Work to complete
Copy the material from the line with "The width and height of the screenshot is (822, 787)." through the end of the material, both ends included, requests and all. In the answers, multiply every coordinate by 0.6 and round to a whole number, with halves rounded up.

○ ○ ○ ○ ○

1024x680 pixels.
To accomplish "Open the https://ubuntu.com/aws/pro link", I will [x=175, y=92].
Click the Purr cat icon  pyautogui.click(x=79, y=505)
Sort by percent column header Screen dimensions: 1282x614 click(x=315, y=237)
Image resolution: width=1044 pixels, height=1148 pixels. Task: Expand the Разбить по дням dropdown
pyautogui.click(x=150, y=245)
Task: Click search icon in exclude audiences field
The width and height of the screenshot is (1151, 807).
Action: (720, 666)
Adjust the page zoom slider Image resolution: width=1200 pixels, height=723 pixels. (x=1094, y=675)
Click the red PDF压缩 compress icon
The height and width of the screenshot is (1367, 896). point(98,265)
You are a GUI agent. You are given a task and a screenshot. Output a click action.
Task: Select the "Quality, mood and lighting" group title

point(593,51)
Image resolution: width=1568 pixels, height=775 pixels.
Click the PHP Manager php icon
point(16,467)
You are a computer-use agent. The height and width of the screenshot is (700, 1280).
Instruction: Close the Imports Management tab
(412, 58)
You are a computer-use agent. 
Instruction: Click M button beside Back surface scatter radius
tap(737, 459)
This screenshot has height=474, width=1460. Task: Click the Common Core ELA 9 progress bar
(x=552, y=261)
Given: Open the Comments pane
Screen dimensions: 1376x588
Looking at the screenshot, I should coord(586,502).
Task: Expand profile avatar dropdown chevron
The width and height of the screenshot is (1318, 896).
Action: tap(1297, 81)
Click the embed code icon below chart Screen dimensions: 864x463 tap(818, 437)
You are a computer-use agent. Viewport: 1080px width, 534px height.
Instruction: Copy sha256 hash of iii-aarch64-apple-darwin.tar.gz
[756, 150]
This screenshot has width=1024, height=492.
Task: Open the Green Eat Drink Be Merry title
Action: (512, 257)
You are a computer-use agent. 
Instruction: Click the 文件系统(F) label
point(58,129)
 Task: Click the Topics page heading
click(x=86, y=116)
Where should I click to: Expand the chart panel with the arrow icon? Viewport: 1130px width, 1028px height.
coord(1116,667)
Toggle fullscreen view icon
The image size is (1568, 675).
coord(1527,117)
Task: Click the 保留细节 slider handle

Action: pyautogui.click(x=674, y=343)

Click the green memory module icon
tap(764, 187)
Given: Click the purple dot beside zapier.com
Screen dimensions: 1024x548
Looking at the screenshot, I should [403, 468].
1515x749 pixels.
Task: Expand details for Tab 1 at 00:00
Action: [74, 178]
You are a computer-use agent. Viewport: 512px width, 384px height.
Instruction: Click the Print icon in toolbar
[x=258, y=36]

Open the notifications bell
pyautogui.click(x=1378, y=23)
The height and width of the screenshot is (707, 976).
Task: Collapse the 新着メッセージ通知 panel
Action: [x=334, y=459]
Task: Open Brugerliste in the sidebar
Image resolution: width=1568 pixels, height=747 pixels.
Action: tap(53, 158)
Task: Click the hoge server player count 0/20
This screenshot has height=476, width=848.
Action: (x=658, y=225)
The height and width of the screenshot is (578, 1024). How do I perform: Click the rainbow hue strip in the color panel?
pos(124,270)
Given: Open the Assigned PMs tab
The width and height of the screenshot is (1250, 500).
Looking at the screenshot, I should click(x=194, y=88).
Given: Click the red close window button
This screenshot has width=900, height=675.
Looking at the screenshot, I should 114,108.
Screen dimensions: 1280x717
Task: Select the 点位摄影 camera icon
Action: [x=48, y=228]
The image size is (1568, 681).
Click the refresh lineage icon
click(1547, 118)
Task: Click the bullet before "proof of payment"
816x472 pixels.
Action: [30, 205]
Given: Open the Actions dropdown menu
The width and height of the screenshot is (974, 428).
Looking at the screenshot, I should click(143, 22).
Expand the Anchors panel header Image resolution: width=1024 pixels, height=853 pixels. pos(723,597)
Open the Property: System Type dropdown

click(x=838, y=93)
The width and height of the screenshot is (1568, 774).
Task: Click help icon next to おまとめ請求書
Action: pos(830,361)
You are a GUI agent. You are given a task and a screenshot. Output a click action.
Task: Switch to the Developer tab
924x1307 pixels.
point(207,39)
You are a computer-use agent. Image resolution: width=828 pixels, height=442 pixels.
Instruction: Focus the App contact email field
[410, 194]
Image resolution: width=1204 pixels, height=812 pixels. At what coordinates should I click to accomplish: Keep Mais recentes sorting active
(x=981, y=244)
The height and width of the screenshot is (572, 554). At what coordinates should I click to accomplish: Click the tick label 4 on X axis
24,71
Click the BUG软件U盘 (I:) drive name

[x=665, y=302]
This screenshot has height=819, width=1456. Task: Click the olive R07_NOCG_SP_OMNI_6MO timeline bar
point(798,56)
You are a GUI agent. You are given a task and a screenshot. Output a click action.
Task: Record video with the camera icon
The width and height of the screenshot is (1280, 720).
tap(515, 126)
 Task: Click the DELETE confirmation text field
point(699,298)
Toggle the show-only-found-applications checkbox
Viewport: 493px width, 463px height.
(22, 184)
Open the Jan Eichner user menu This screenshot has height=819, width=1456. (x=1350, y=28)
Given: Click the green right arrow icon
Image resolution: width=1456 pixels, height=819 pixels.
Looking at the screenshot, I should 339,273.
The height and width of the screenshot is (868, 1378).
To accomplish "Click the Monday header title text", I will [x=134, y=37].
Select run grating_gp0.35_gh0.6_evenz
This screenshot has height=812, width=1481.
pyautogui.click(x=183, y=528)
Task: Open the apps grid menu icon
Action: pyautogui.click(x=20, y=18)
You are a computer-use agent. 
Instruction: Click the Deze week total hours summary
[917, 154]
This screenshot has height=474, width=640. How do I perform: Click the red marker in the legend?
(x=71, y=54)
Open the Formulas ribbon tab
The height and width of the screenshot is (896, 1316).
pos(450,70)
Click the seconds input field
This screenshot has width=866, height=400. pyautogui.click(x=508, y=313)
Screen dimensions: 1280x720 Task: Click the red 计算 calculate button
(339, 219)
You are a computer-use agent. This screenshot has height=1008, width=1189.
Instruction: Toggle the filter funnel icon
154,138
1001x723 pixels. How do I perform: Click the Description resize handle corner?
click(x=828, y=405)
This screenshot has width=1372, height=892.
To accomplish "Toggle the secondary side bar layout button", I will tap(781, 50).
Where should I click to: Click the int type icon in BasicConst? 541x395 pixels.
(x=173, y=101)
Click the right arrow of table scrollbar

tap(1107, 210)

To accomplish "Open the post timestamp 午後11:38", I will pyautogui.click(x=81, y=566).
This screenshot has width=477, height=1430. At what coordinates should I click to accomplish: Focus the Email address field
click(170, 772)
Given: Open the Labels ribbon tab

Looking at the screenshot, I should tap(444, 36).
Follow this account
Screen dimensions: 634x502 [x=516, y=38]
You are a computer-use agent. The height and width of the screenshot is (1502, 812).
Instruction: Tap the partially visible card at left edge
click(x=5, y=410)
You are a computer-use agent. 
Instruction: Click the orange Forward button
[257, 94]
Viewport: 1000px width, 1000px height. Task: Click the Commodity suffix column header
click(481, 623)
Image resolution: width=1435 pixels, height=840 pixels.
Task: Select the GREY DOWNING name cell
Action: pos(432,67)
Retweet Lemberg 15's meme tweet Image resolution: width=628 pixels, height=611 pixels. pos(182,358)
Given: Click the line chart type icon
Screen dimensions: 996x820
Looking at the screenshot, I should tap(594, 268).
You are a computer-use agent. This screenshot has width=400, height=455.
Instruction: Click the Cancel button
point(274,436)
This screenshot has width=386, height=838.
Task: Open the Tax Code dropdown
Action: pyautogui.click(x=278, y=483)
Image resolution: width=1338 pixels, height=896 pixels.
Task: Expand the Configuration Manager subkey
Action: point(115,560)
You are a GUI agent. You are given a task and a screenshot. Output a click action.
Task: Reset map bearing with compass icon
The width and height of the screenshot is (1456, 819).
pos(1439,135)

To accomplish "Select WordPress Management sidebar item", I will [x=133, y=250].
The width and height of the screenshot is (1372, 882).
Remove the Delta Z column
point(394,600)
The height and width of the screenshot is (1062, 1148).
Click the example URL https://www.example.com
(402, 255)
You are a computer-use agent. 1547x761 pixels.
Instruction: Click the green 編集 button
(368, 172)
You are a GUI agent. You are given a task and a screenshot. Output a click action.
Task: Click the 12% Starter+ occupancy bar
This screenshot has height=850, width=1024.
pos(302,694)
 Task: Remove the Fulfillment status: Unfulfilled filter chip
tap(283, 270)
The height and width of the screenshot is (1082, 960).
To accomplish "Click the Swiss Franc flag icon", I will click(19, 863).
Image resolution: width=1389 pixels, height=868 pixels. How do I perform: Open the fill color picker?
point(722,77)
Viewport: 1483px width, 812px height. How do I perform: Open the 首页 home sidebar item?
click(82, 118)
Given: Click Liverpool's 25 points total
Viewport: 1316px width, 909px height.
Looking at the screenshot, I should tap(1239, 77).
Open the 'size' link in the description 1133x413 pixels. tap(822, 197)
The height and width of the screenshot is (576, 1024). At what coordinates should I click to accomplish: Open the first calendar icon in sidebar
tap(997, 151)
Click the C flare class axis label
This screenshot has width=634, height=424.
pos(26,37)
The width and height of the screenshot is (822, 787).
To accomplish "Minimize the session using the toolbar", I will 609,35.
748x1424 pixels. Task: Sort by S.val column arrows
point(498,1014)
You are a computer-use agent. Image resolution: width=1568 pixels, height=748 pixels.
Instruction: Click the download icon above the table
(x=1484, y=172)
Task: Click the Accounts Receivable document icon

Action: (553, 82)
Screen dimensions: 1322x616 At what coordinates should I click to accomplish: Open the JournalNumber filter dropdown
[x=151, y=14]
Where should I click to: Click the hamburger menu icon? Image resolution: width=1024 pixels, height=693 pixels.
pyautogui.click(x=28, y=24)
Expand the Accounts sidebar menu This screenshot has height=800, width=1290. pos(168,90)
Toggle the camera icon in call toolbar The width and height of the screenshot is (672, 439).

○ ○ ○ ○ ○

Output for this task
The width and height of the screenshot is (822, 787).
To accomplish "Minimize the session using the toolbar", I will 365,21.
748x1424 pixels. Task: Sort by S.val column arrows
point(299,608)
You are a computer-use agent. Image resolution: width=1568 pixels, height=748 pixels.
Instruction: Click the download icon above the table
(x=890, y=103)
Task: Click the Accounts Receivable document icon

Action: (332, 49)
Screen dimensions: 1322x616 At what coordinates should I click to accomplish: Open the JournalNumber filter dropdown
[x=91, y=8]
Where should I click to: Click the hamburger menu icon? Image resolution: width=1024 pixels, height=693 pixels.
pyautogui.click(x=17, y=14)
Expand the Accounts sidebar menu This screenshot has height=800, width=1290. pos(101,54)
Toggle the camera icon in call toolbar The width and height of the screenshot is (672, 439).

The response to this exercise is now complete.